Hilgers Ja, absolut. Ich kann nicht ein Hockey-Stadion für viel Geld bauen, wenn dann nur wenige Jahre später große Turniere in der Nachbarstadt stattfinden. In den ersten sieben Jahren werden wir eine Hockey-Nutzung inklusive Lehrgänge von unter fünf Prozent haben. Das muss besser werden.

Einige Leute denken, dafür seien auch Sie verantwortlich...

Hilgers Um es klarzustellen: Der Hockeysport fällt nicht in meinen Zuständigkeitsbereich. Wir organisieren die sonstigen Veranstaltungen. Für Turniere können wir uns überhaupt nicht bewerben, sondern nur der Verband. Das schwierige Problem lautete früher im Übrigen nicht: Wie bekommen wir Hockey ins Stadion, sondern wie bewirtschaften wir es darüber hinaus? Dieses Problem haben wir fantastisch gelöst. Wir gehören inzwischen zu den Top drei Open-Air-Adressen in Deutschland. Und jetzt schaffen wir es nicht, viel einfachere Dinge zu lösen. Das ärgert mich!
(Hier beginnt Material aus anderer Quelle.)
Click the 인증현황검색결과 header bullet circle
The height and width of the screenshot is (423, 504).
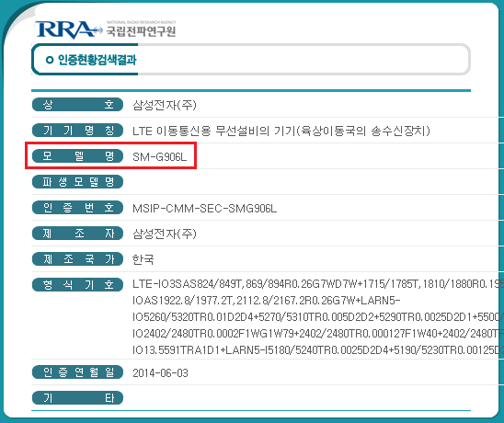tap(49, 60)
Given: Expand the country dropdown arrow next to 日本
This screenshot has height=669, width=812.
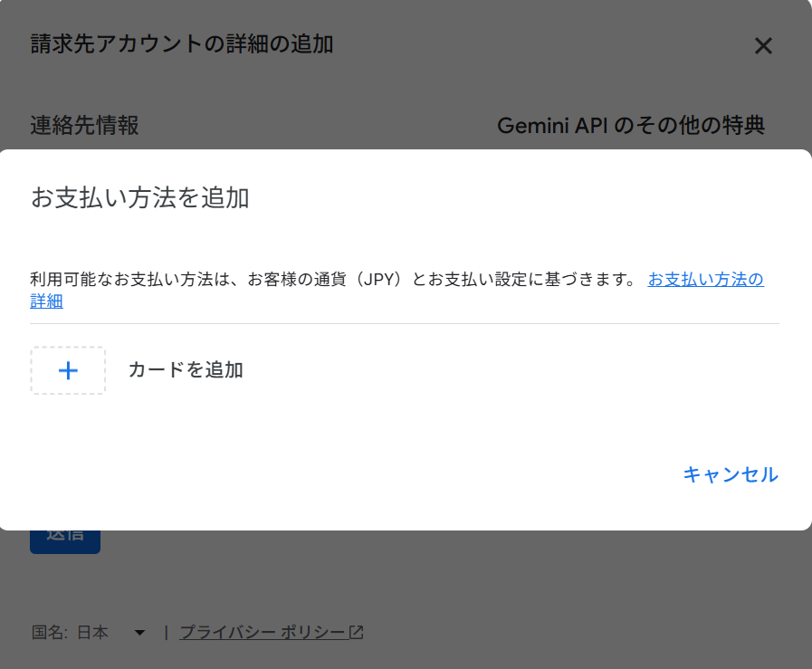Looking at the screenshot, I should (139, 633).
Verstehen Sie denn den Deutschen Hockeybund?

Hilgers Es geht ums Finanzielle. Er erhält Geld, wenn er die Turniere an anderen Orten veranstaltet. Aber er ist in der Pflicht, zuvor mit der Stadt und uns zu sprechen, wenn er zum Beispiel ein Angebot aus Düsseldorf hat. Warum sind die Deutschen Meisterschaften jetzt für drei Jahre nach Berlin vergeben worden? Wir haben nur ein echtes Hockey-Stadion im Land, sie sollten hier stattfinden. Vieles ist sehr suspekt.

Bei all dem Zündstoff: Werden die Mönchengladbacher auch weiterhin Konzerte in ihrer Heimatstadt erleben?

Hilgers Das müssen sie wohl ertragen (lacht).

Wann kommen die Rolling Stones?

Hilgers Sie gehen offenbar nächstes Jahr auf Tour. Ob sie allerdings zu uns kommen, weiß ich noch nicht (lacht). Wir stehen aber schon kurz vor dem Vertragsschluss mit zwei anderen unfassbar guten Bands.

Mit welchen?

Hilgers Als ob ich das schon jetzt verraten würde!

Gabi Peters, Inge Schnettler und Fabian Eickstädt führten das Gespräch.